▶ **Information**

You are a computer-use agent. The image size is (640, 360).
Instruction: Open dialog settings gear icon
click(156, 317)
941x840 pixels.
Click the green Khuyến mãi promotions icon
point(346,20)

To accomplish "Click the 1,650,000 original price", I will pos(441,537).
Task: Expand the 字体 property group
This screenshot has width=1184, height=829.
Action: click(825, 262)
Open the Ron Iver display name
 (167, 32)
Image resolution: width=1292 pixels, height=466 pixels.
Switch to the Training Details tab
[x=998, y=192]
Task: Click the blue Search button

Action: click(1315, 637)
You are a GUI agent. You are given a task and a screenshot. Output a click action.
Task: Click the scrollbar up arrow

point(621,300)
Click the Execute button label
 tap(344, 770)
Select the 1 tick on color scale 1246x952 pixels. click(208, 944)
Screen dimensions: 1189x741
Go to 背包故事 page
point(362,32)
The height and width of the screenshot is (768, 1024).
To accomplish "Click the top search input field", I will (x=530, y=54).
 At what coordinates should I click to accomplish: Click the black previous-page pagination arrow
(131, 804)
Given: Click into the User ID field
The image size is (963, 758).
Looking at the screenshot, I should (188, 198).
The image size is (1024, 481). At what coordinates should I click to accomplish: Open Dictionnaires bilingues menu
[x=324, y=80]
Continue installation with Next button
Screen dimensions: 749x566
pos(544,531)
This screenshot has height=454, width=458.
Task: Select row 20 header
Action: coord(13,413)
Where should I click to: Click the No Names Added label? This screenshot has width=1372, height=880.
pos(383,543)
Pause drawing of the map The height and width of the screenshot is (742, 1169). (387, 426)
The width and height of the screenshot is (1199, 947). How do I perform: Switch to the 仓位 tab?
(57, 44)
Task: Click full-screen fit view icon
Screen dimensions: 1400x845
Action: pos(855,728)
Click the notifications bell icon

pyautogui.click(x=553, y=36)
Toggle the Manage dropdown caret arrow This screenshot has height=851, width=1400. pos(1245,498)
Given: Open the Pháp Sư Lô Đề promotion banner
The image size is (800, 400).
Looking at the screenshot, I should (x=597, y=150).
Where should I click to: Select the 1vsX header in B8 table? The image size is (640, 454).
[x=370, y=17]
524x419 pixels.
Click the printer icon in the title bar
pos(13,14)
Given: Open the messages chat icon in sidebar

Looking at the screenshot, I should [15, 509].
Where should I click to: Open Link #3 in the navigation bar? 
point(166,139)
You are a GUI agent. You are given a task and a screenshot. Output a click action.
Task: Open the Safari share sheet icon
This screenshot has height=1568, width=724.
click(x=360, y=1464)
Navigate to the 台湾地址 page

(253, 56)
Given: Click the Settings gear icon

▶ **Task details**
Exactly the lines from the one with "Task: Click the scrollbar up arrow" through the end of the entries, both included, should be written out, and no others.

▶ **Solution to the problem**
Task: Click the scrollbar up arrow

point(621,300)
Click the Execute button label
 tap(344, 770)
Select the 1 tick on color scale 1246x952 pixels. click(208, 944)
Screen dimensions: 1189x741
Go to 背包故事 page
point(362,32)
The height and width of the screenshot is (768, 1024).
To accomplish "Click the top search input field", I will (x=530, y=54).
 At what coordinates should I click to accomplish: Click the black previous-page pagination arrow
(131, 804)
Given: Click into the User ID field
The image size is (963, 758).
Looking at the screenshot, I should (188, 198).
The image size is (1024, 481). At what coordinates should I click to accomplish: Open Dictionnaires bilingues menu
[x=324, y=80]
Continue installation with Next button
Screen dimensions: 749x566
pos(544,531)
This screenshot has height=454, width=458.
Task: Select row 20 header
Action: coord(13,413)
Where should I click to: Click the No Names Added label? This screenshot has width=1372, height=880.
pos(383,543)
Pause drawing of the map The height and width of the screenshot is (742, 1169). (387, 426)
The width and height of the screenshot is (1199, 947). How do I perform: Switch to the 仓位 tab?
(57, 44)
Task: Click full-screen fit view icon
Screen dimensions: 1400x845
Action: pos(855,728)
Click the notifications bell icon

pyautogui.click(x=553, y=36)
Toggle the Manage dropdown caret arrow This screenshot has height=851, width=1400. pos(1245,498)
Given: Open the Pháp Sư Lô Đề promotion banner
The image size is (800, 400).
Looking at the screenshot, I should (x=597, y=150).
Where should I click to: Select the 1vsX header in B8 table? The image size is (640, 454).
[x=370, y=17]
524x419 pixels.
Click the printer icon in the title bar
pos(13,14)
Given: Open the messages chat icon in sidebar

Looking at the screenshot, I should [15, 509].
Where should I click to: Open Link #3 in the navigation bar? 
point(166,139)
You are a GUI agent. You are given a task and a screenshot. Output a click action.
Task: Open the Safari share sheet icon
This screenshot has height=1568, width=724.
click(x=360, y=1464)
Navigate to the 台湾地址 page

(253, 56)
Given: Click the Settings gear icon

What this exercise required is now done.